Towards the end of the month, my son is scheduled for an aptitude test to get into an electrical apprenticeship. I've taken this exam myself about 17 years ago. From what I remember, it was basic algebra and some reading comprehension, and from what I've been gathering on the internet, is that it's pretty much the same. So the good thing is that he is graduating from high school next month, so hopefully his algebra and reading skills are fresh.

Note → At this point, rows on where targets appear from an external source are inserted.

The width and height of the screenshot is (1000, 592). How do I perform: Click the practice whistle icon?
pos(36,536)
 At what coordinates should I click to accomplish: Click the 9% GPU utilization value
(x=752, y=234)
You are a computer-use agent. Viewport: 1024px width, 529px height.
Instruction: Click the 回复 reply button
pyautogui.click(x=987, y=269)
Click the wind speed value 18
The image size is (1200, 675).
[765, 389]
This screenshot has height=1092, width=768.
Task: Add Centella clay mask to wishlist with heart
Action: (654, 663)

Do you guys have any recommendations as to how he can pass this test the first time? I've been looking around and see a lot of websites offering practice exams for a fee, but not sure how legit they are or if they are worth it. I'm willing to pay for it if nothing else comes up, but wanted to ask you guys if there is a better way or a reputable website that anyone uses. Thank you, I really appreciate any help.

John


----------



## BillyMac59 (Sep 12, 2019)

It's an aptitude test , not a pre-electrical exam. The testiing will measure his suitability for the trade. No doubt it will have basic algebra and arithmetic, images to test his 3D thinking, reading comprehension; the most basic skills a tradesman must have. If he is fresh from the educational system, and he is someone who has worked with his hands as well as his brain, he should have no problems. The question will be how many openings are there and how many applicants. They will likely take "X" number of people as opposed to everyone above a certain grade point. Good luck!


----------



## brian john (Mar 11, 2007)

ValeoBill said:


> It's an aptitude test , not a pre-electrical exam. The testiing will measure his suitability for the trade. No doubt it will have basic algebra and arithmetic, images to test his 3D thinking, reading comprehension; the most basic skills a tradesman must have. If he is fresh from the educational system, and he is someone who has worked with his hands as well as his brain, he should have no problems. The question will be how many openings are there and how many applicants. They will likely take "X" number of people as opposed to everyone above a certain grade point. Good luck!


After taking the test 5o years ago I was told I was wasting my time trying to be an electrician, was told I should switch to turd wresting.


----------